§ **Exercise goal**:
Print, word for word, only the lines from the one with "Expand the +5 more card types badge" down to the last line of the listing below; no pictures.

§ **Data provided**:
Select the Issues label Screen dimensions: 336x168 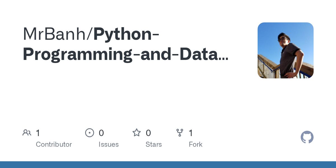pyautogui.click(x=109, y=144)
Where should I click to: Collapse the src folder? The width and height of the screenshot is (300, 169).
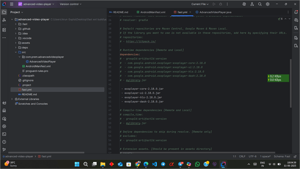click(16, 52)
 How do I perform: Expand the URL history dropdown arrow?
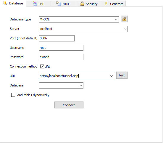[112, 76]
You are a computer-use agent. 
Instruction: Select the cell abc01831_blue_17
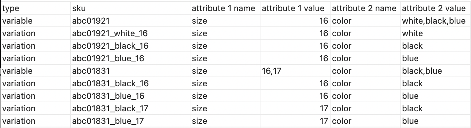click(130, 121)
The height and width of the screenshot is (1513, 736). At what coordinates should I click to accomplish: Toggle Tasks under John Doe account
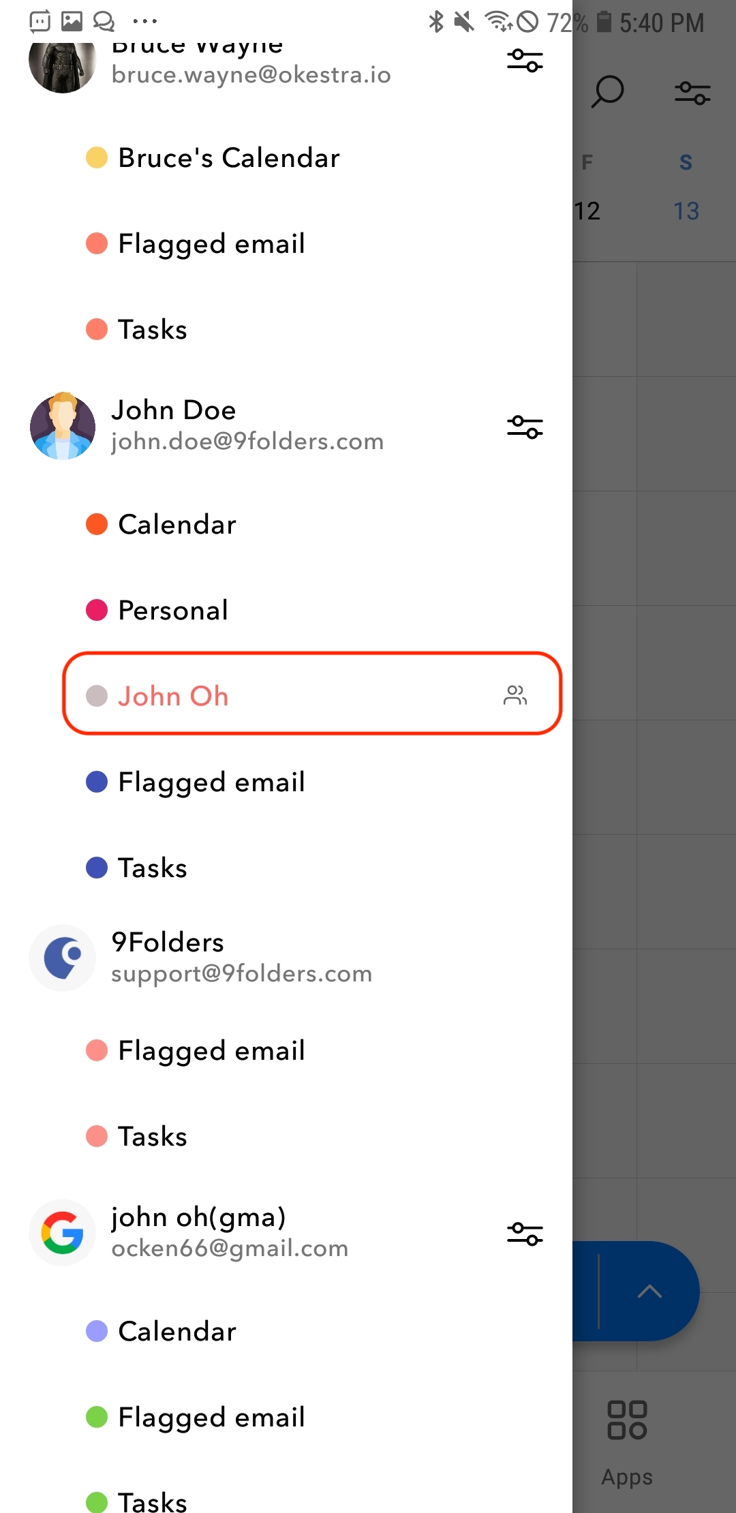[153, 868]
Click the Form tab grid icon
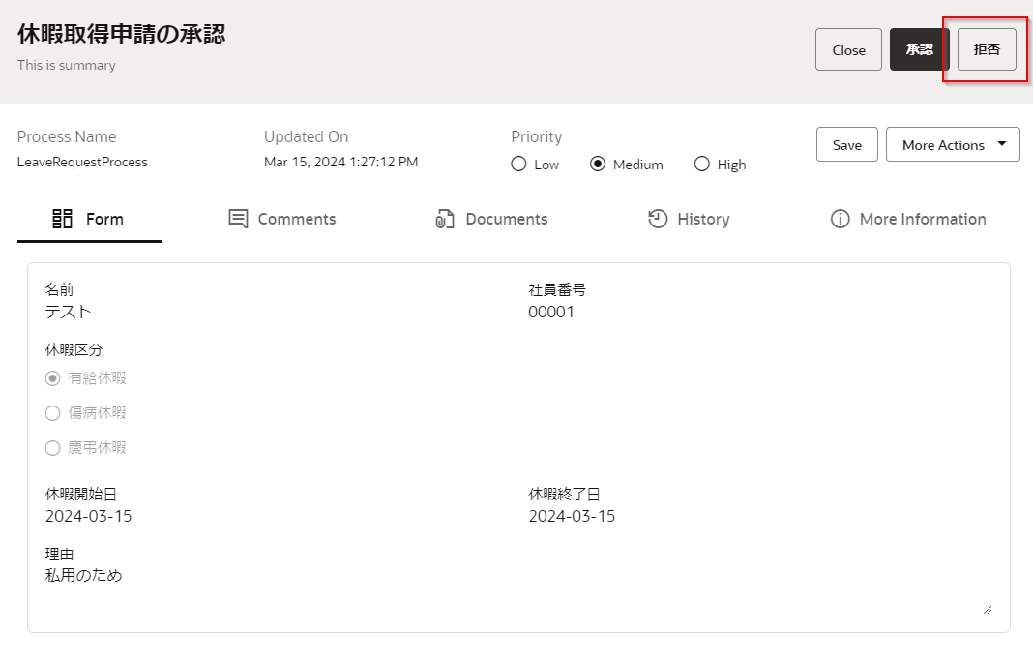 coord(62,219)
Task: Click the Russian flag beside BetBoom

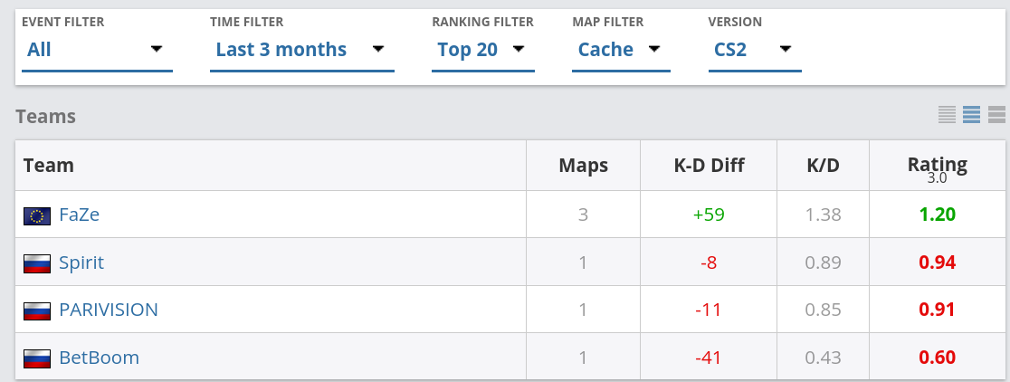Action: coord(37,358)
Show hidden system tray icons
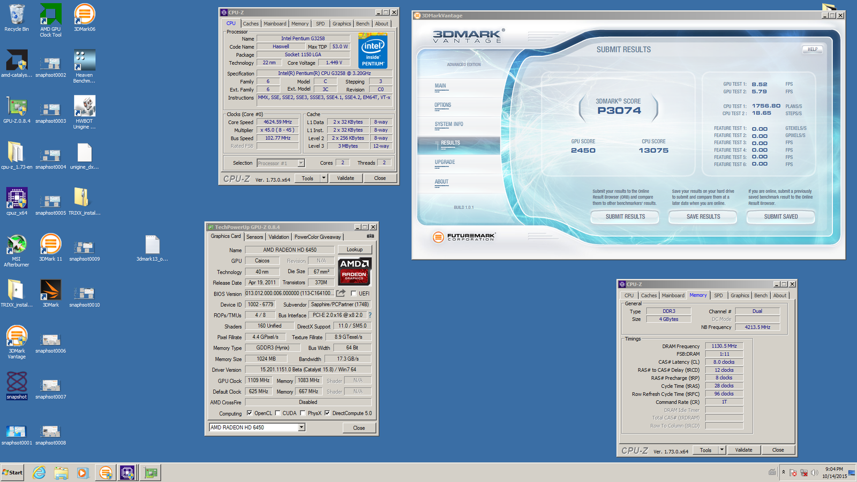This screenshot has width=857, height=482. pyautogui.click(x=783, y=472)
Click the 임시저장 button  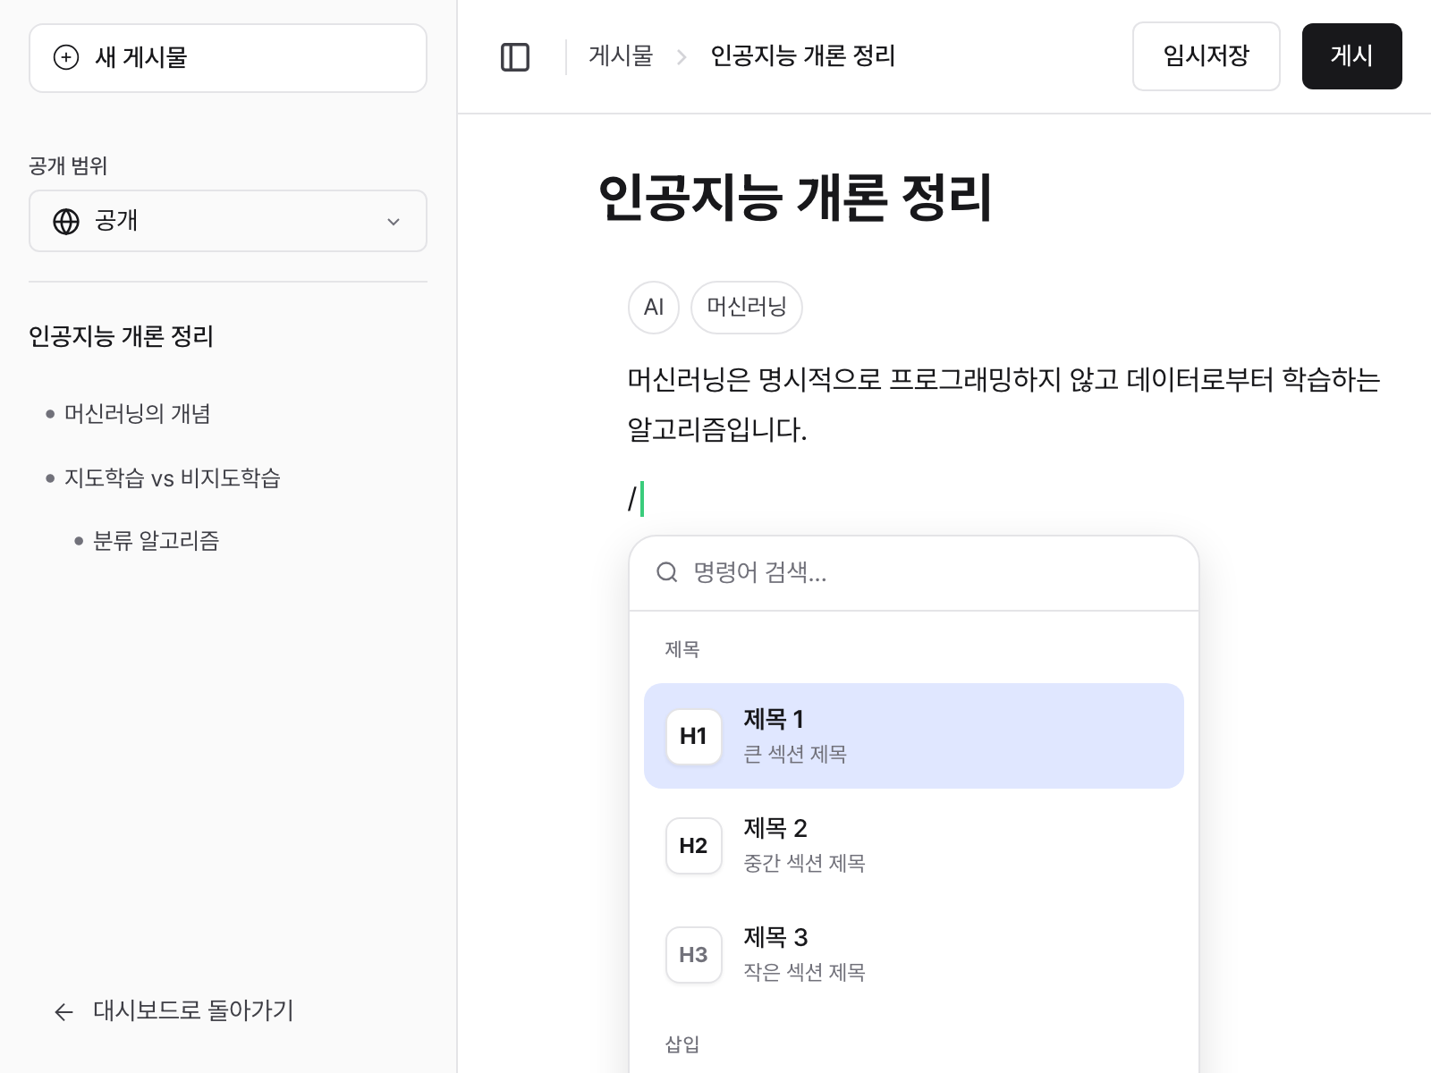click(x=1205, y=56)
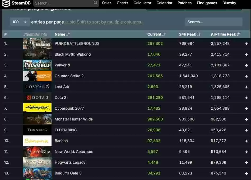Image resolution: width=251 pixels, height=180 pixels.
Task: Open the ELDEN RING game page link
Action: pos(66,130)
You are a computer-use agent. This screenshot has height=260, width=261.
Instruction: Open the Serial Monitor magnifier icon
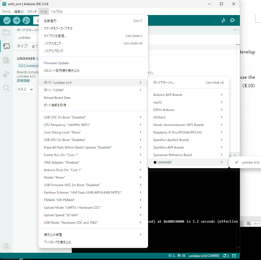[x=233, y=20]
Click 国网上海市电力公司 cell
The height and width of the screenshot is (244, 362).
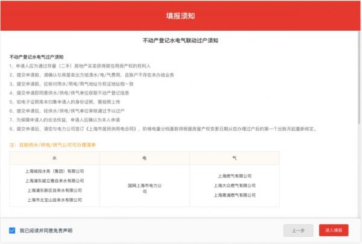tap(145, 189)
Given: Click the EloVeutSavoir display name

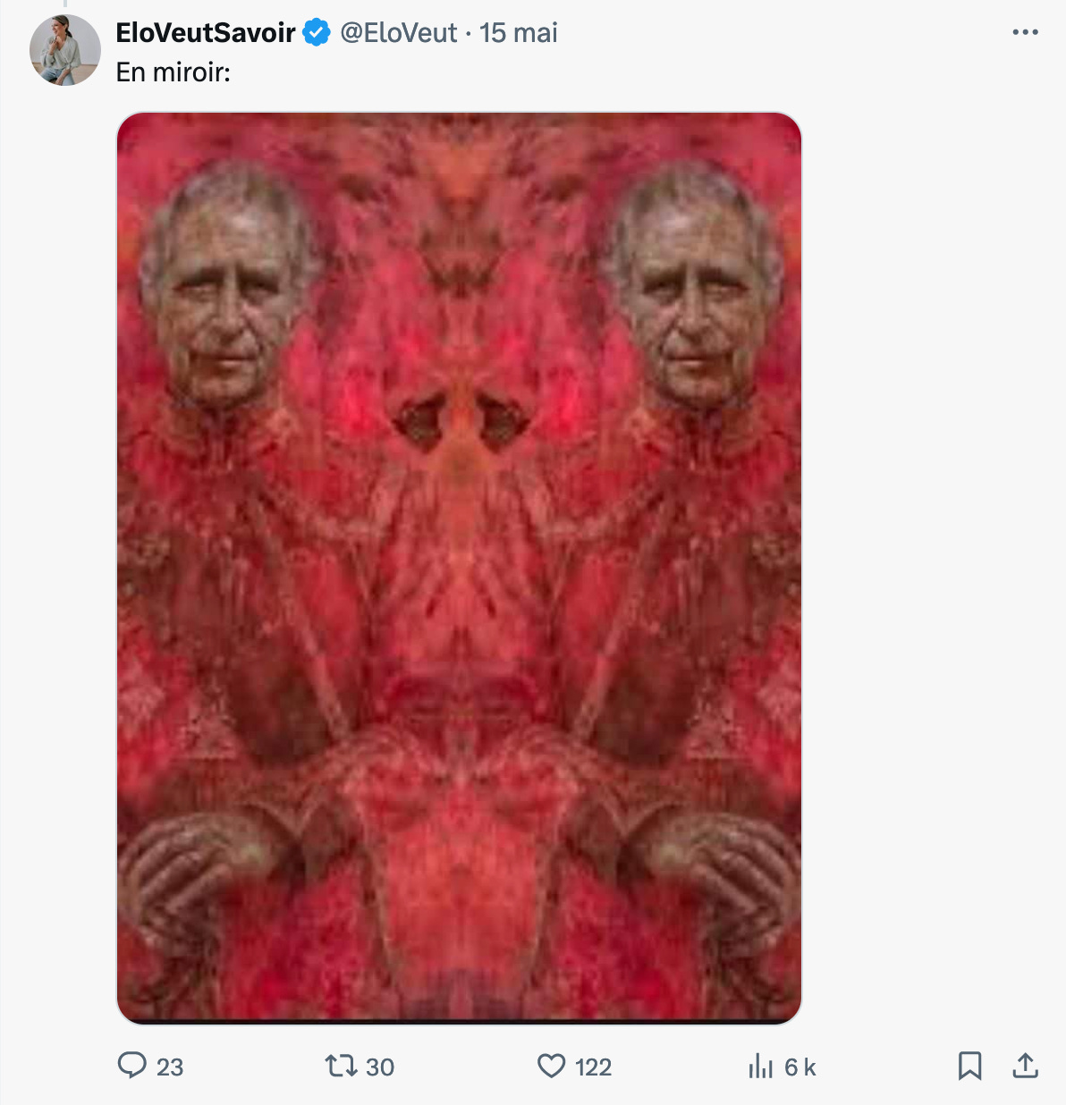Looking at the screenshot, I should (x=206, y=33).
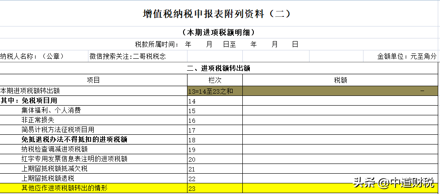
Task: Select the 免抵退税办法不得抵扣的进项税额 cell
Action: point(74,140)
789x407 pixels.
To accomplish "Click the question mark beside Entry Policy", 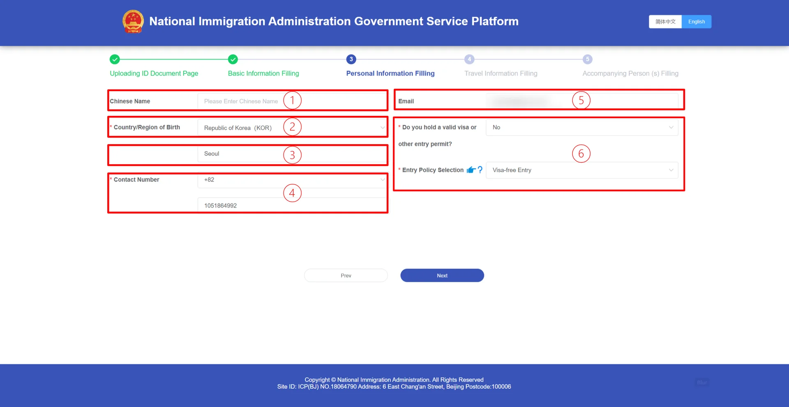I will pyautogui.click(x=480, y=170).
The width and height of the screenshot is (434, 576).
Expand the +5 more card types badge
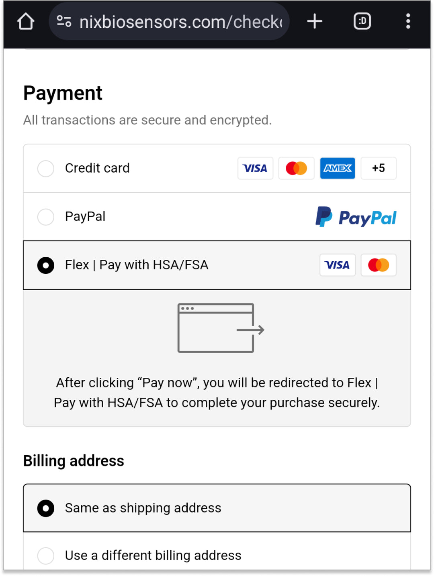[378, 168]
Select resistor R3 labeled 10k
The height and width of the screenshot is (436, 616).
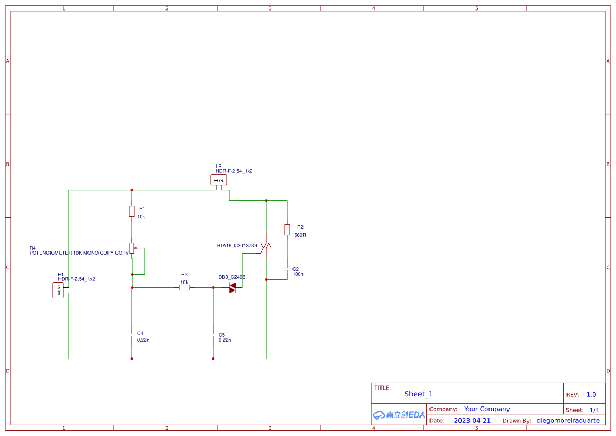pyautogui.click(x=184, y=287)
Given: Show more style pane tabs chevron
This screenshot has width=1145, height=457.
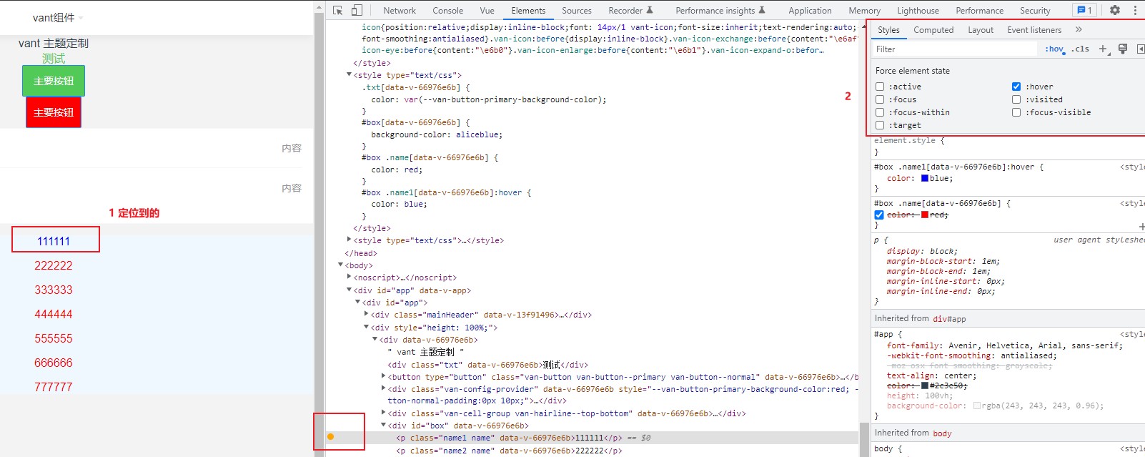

§ **Solution to the exercise**:
Expand the +5 more card types badge
[378, 168]
Select resistor R3 labeled 10k
The height and width of the screenshot is (436, 616).
pyautogui.click(x=184, y=287)
Given: Show more style pane tabs chevron
This screenshot has width=1145, height=457.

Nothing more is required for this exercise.